La fine del mondo rurale diventa l’alibi per scrivere una storia in fondo crudele contro l’umanità, in cui vengono replicati a sfinimento refrain retrogradi, qualunquistici,  e fondamentalmente nichilistici. Il succo è questo: benedetta la fame che garantisce la solidarietà, sia maledetta l’abbondanza che mette gli uomini  gli uni contro gli altri. Tesi discutibile e semplicistica che Corona replica con una certa, fastidiosa e moralistica arroganza. Patetica e fuori dal tempo la condanna della meccanizzazione, come quando per esempio, lo scrittore deplora i tagliaerba perché rumorosi o definisce mostri i trattori.  Il fatto è che Corona, nel suo odio, è cieco, non vede, o finge di non vedere, ciò che la tecnica ha portato di positivo, ne demonizza istericamente i lati negativi. Il che fa di Corona, suo malgrado, un misto di ecologista alla moda (che tra l’altro tanto critica),  di antiquato luddista e di utopista in fondo ipocrita.

Nel romanzo muoiono 2/3 dell’umanità, ma poco importa se questo massacro, sembra dirci Corona, permette all’umanità di riscoprire i ritmi naturali del buon vecchio tempo antico.  La fame è meglio di una dieta dimagrante, la fatica dell’agricoltura non ti massacra come accadeva in passato, nella realtà dura dei campi, al contrario, nell’irrealistico mondo di Corona, ti conserva in salute. C’è qualcosa di luciferino, di veramente perverso, nel piacere che lo scrittore prova raccontando che libri, opere d’arte immortali, mobili,  e addirittura un crocifisso, finiscono per essere soltanto legna da ardere, per alimentare il fuoco che serve ai superstiti per sopravvivere.

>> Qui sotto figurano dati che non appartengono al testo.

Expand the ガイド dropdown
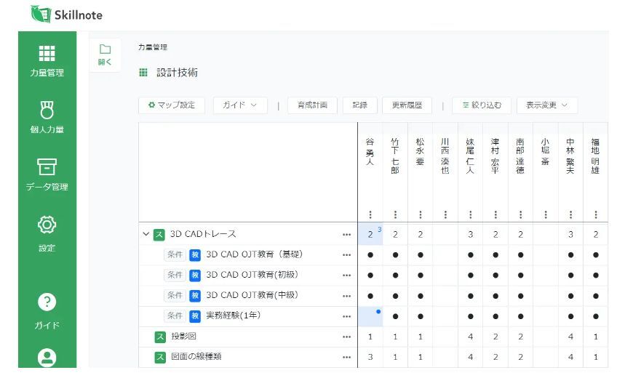 pos(240,105)
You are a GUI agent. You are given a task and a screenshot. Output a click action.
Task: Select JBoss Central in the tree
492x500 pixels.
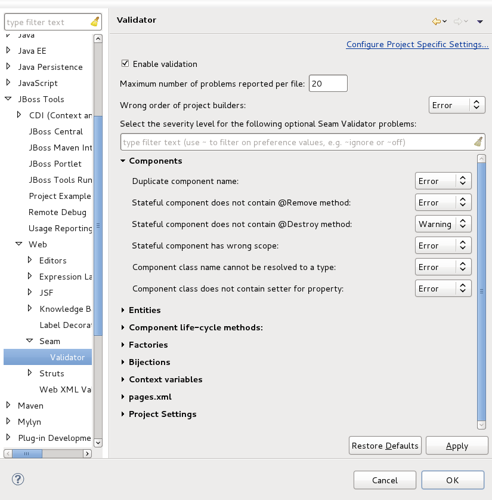coord(56,131)
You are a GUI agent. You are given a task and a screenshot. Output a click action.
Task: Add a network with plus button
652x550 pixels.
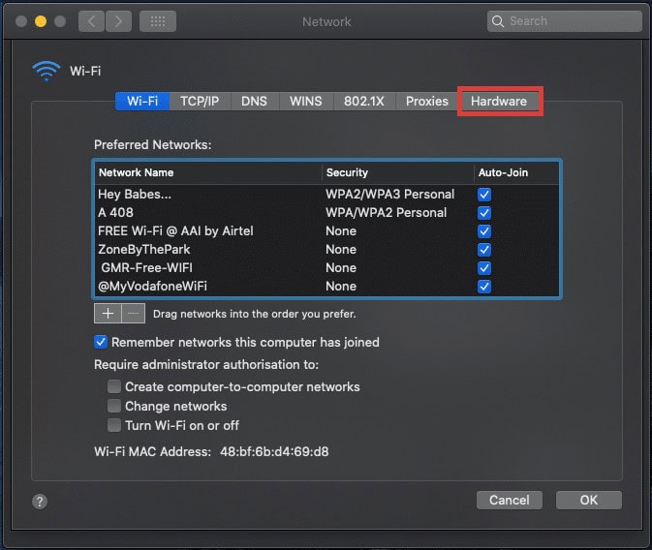click(108, 313)
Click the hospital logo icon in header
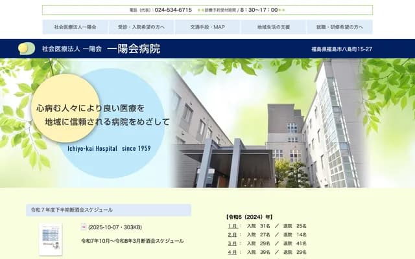The height and width of the screenshot is (259, 415). [x=27, y=49]
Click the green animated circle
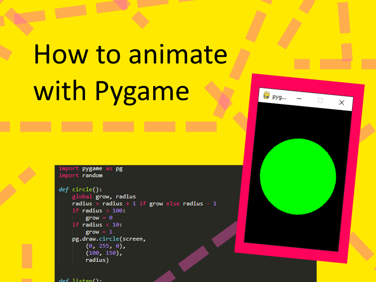This screenshot has width=376, height=282. (298, 176)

Davvero macabra poi la soddisfazione darwinistica che Corona prova nel raccontare come i forti sopravvivano mentre i deboli (in genere vecchi e bambini) crepano.

Trovo che il  qualunquismo che fa dire a Corona che davanti alla fame tutto perde di senso,  sia frutto di un nichilismo che sarebbe ridicolo se non fosse pericoloso. Tutto l’insieme del pamphlet - romanzo, scialbo anche stilisticamente, gronda cattivo gusto, risentimento vacuo  e orrende semplificazioni. Davvero un pessimo libro,  davvero una caduta di stile. Ha però vinto il premio Bancarella nel 2011, a dimostrazione che i premi letterari  rispondono troppo spesso a ben altre logiche che la qualità.

2 commenti:

Mia Euridice ha detto...

Non ho mai letto Mauro Corona.
C'è qualcosa di lui che proprio non mi convince. E dico di qualcosa che non so spiegare e che implica il mio "sesto senso".

Ettore Fobo ha detto...

@Euridice

Il “sesto senso” è fondamentale nella scelta dei libri. Anch’io ero perplesso, poi ho deciso di leggerlo. Un suo romanzo mi è anche piaciuto, "Nel legno e nella pietra", quest’ultimo, "La fine del mondo storto", lo annovero invece fra le letture peggiori che ho fatto ultimamente e getta su Corona una luce sinistra. Per me è un po’ troppo personaggio, e credo che si sia montato la testa, non so se leggerò altro.